II. 1. Durchführungsverordnung zum Rückerstattungsgesetz5

Ministerpräsident Dr. Ehard führt aus, diese Durchführungsverordnung, welche vom Justizministerium, Innenministerium und dem Landesamt für Vermögensverwaltung und Wiedergutmachung ausgearbeitet worden sei, sei ihm zur Unterschrift vorgelegt worden. Er wolle zunächst einmal fragen, ob die Minister und Staatssekretäre über diese Verordnung unterrichtet und mit ihr einverstanden seien.

Staatssekretär Dr. Lacherhauer bezweifelt dies. Es sei auch nicht möglich gewesen, da die Sache sehr eilig sei.

Ministerpräsident Dr. Ehard verliest den Wortlaut der Verordnung. So sei ihm diese vorgelegt worden, ohne Material und ohne alles. So gehe das nicht.6 Er habe sich deshalb geweigert, die Verordnung zu unterschreiben. Vielleicht könne Ministerialrat Dr. Baer sich einmal über die Notwendigkeit dieser etwas dürftigen Durchführungsverordnung äußern.

Staatssekretär Dr. Lacherhauer wirft ein, daß von der Militärregierung eine sehr kurze Frist gestellt worden sei.

Ministerpräsident Dr. Ehard erwidert, diese Frist sei gestern abgelaufen. Wenn kein pflichtwidriges Versäumnis vorliege, könne eine solche Überschreitung keine Folgen haben.

Staatssekretär Dr. Lacherbauer fährt fort, der Justizminister habe veranlaßt, daß die Referenten der drei beteiligten Ministerien, nämlich Ministerialdirigent Ringelmann,7 Ministerialrat Roemer8 und Staatskommisssar Auerbach diesen Entwurf ausgearbeitet hätten. Es handle sich lediglich um die Frage, welche Behörden als Wiedergutmachungsbehörden eingerichtet werden sollten. Weiteres Material als das Gesetz9 sei nicht zur Verfügung gestanden.

Datensätze:
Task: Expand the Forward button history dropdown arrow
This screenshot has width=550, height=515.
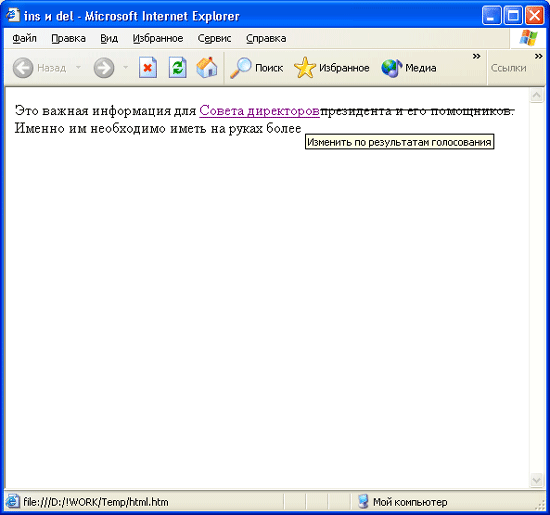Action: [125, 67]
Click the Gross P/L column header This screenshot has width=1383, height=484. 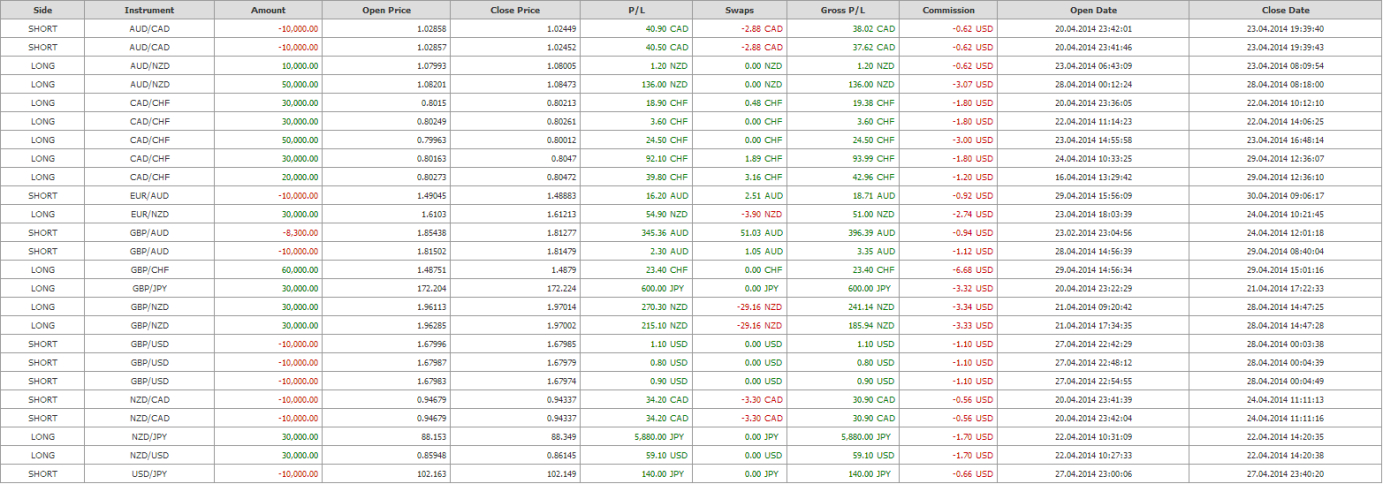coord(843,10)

* * *

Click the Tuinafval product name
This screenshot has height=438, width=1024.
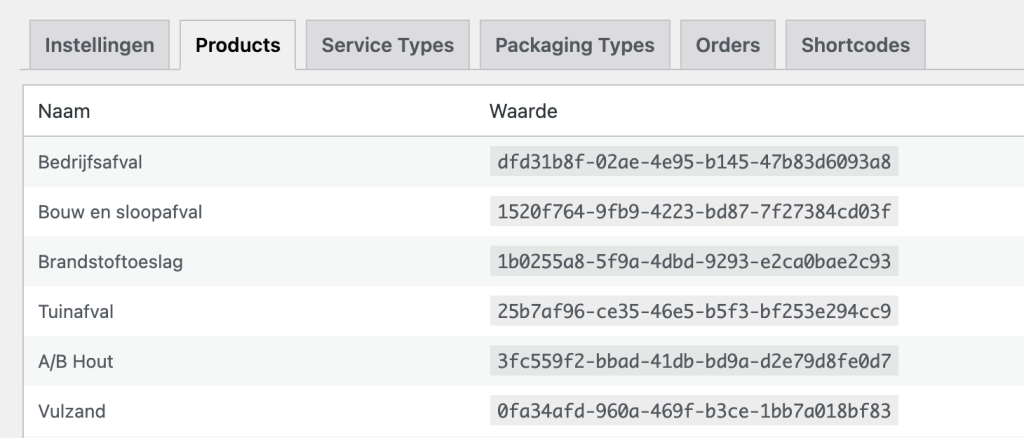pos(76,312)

Arbeitsauftrag 1:
Beantworte anhand des Textes zur Durchführungsverordnung die folgenden Fragen.
(a) Welche Stellen haben die Durchführungsverordnung laut Ministerpräsident Dr. Ehard ausgearbeitet?
(b) Von wem wurde die sehr kurze Frist gestellt, und wann ist sie laut Dr. Ehard abgelaufen?
(c) Um welche Frage handelt es sich bei dem Entwurf nach den Worten von Staatssekretär Dr. Lacherbauer lediglich?
Arbeitsauftrag 2:
Gib aus dem Text zur Durchführungsverordnung den Abschnitt von „II. 1. Durchführungsverordnung“ bis „ihr einverstanden seien.“ wortgetreu wieder.

Lösung 1:
(a) Das Justizministerium, das Innenministerium und das Landesamt für Vermögensverwaltung und Wiedergutmachung.
(b) Von der Militärregierung; sie ist gestern abgelaufen.
(c) Um die Frage, welche Behörden als Wiedergutmachungsbehörden eingerichtet werden sollten.

Lösung 2:
II. 1. Durchführungsverordnung zum Rückerstattungsgesetz5

Ministerpräsident Dr. Ehard führt aus, diese Durchführungsverordnung, welche vom Justizministerium, Innenministerium und dem Landesamt für Vermögensverwaltung und Wiedergutmachung ausgearbeitet worden sei, sei ihm zur Unterschrift vorgelegt worden. Er wolle zunächst einmal fragen, ob die Minister und Staatssekretäre über diese Verordnung unterrichtet und mit ihr einverstanden seien.